Costantini’s intuitions, even in their innovative character, were deeply rooted in previous history: they were in fact part of a long series of attempts
already started in the 19th century, which revealed an awareness that the Apostolic See had acquired long ago . For example, the first Synod project for the indigenization of the Chinese Church had already been launched in 1849, under the impetus of the Instruction Neminem profecto, published four years earlier by the Congregation of Propaganda Fide to respond to the need urgent need to form self-sufficient indigenous clergy throughout the Catholic world. This plan, however, remained a dead letter due to the external pressures to which the Roman Curia was subjected. Likewise, and for similar reasons, various previous attempts by the Holy See and China to establish mutual relations have also failed. In this regard, we can cite the embassy led in 1860 by Luigi Celestino Spelta, then Apostolic Vicar of Hubei, appointed by Pius IX to reach the Emperor Tonghzhi (pronounced Tung gê) on his behalf; the projects for new contacts developed during the First Vatican Council or the approaches attempted by Leo XIII in 1882. And again, the negotiations of 1886 with the appointment of Msgr Antonio Agliardi as Apostolic Nuncio to China, which had to be withdrawn shortly after ; or the negotiations of 1917 which led to the appointment of a new papal representative in Sinis – this time identified with Archbishop Giuseppe Petrelli – which had to be annulled. The time was clearly not right and the pressure from the Powers had proved decisive. Monsignor Costantini placed himself ideally, with humility and decision, to repair the interrupted historical processes.

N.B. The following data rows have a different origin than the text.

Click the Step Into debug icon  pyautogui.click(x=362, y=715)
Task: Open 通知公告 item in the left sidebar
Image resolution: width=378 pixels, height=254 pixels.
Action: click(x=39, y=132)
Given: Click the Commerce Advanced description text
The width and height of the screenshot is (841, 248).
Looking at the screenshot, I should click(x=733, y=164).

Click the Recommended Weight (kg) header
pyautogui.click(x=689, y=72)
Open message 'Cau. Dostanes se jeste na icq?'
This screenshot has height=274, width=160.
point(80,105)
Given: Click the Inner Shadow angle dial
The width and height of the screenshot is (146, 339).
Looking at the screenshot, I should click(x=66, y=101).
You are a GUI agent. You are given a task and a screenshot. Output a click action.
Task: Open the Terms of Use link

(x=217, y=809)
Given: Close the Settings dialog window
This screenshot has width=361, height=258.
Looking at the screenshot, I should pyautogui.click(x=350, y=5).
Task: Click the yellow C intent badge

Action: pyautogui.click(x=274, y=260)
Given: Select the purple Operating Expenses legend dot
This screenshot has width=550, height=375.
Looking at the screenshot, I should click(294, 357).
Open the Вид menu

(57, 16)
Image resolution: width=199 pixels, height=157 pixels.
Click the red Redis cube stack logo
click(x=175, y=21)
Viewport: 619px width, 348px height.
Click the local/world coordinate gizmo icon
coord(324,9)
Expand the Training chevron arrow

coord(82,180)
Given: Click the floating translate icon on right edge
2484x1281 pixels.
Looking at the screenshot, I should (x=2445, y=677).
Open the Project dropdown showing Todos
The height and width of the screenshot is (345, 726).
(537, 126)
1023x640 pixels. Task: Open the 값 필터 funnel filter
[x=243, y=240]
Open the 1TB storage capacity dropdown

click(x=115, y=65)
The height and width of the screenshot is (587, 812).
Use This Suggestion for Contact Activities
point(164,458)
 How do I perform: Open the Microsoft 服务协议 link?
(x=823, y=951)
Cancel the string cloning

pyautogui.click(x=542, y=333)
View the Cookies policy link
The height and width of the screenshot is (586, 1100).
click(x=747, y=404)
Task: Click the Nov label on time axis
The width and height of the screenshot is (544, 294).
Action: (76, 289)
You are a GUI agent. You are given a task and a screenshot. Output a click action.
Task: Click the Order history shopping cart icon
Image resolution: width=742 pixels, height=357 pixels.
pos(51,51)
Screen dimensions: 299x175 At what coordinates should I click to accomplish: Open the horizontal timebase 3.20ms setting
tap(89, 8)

As I approach the conclusion of this brief excursus, I would like to repeat the words with which the Apostolic Delegate, meanwhile summoned to Rome for a new ministry, took leave of Beijing and testified to the spirit with which he had lived his mission in the country: “I left the Apostolic Delegation at 4 p.m. on October 26, 1930. Before getting into the car, I entered the chapel for a moment and addressed this humble prayer to the Lord: “I thank you, my God, for the assistance You gave me during these eight years of my stay in China. You used an instrument full of imperfections and faults. In truth, You wanted to show me that, if anything has been done for the Missions, everything belongs to You’” (With the Missionaries in China, vol. II, XLIX).